We have moved our forum to GitHub Discussions. For questions about Phalcon v3/v4/v5 you can visit here and for Phalcon v6 here.

How to query something from database depending on the URL param?

Hello guys,

i got an news article system where users can click on "read more" The url is: localhost/articles/{id} where {id} is, is the ID from the article which is outputted from the database.

Now what i want to do is, whenever the user clicks on read more, i need to get the database info for the article name, title , text etc depending on the URL id param.

Anyone can help me?

Thank you.

This is my router:

$router->add( '/articles/index/{id}', [ 'controller' => 'Articles', 'action' => 'index', ] );



145.0k
Accepted
answer
public function indexAction($id)
{
    $whatever = $whateverModel::findFirst($id;
}


460

This works, but the findFirst gets the first ID from the database, i want the ID from the current article which is clicked (as shown in the URL))

index.php?articleid=26

This should get article info where ID is 26.

public function indexAction($id)
{
   $whatever = $whateverModel::findFirst($id;
}
edited Jun '18

???? Then access url how you provided in route like:

/articles/index/26

26 will be passed to indexAction as $id



2.9k

And don't forget to sanitize the input. ;)

In case your URIs look like the route you've set (/articles/index/{id}):

  public function indexAction($articleId) {
         $articleId = $this->filter->sanitize($articleId, 'int');
         $Article = Articles::findFirstById($articleId);
      }

In case a GET variable holds the article ID (/articles/index?articleid={id}):

  public function indexAction() {
         $articleId = $this->request->getQuery('articleid', 'int');
         $Article = Articles::findFirstById($articleId);
      }
edited Jun '18

Well it's better to put {id:int} in route.



2.9k
edited Jun '18

Well it's better to put {id:int} in route.

I don't use manual routes in my applications, so I didn't think of that.
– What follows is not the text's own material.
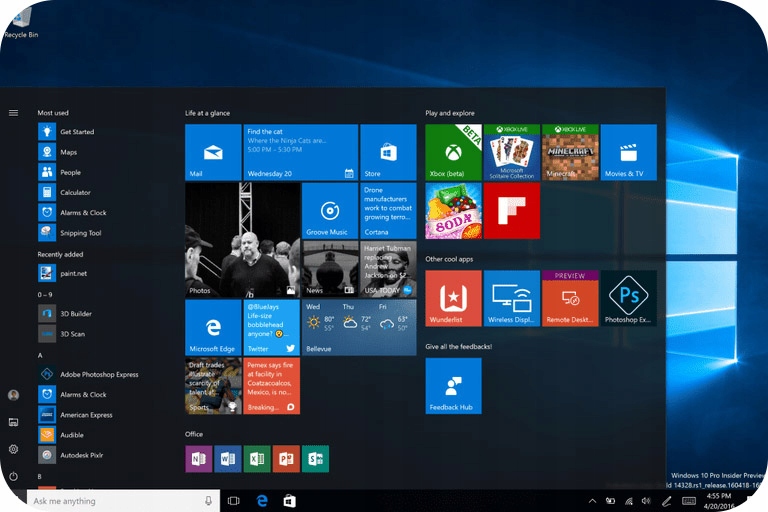Select Calculator from Most used list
I suppose that could be a solution in some cases, although, whether we use {id:int} or not, I would still keep the extra sanitization within the action.

edited Jun '18

If you use {id:int} then action will be only executed if int is passed, then you are certain that you have int there - not reason to sanitize.



2.9k

I understand that, but if someone updates the routes in a less-than-optimal fashion in the future, and there is no sanitization within the action, undesired consequences could follow. We've actually had kind of a similar accident. So my stance on this is that the extra sinitization is worth it. Better safe than sorry. :)

Yea i agree, but still i prefer not to do same thing two times.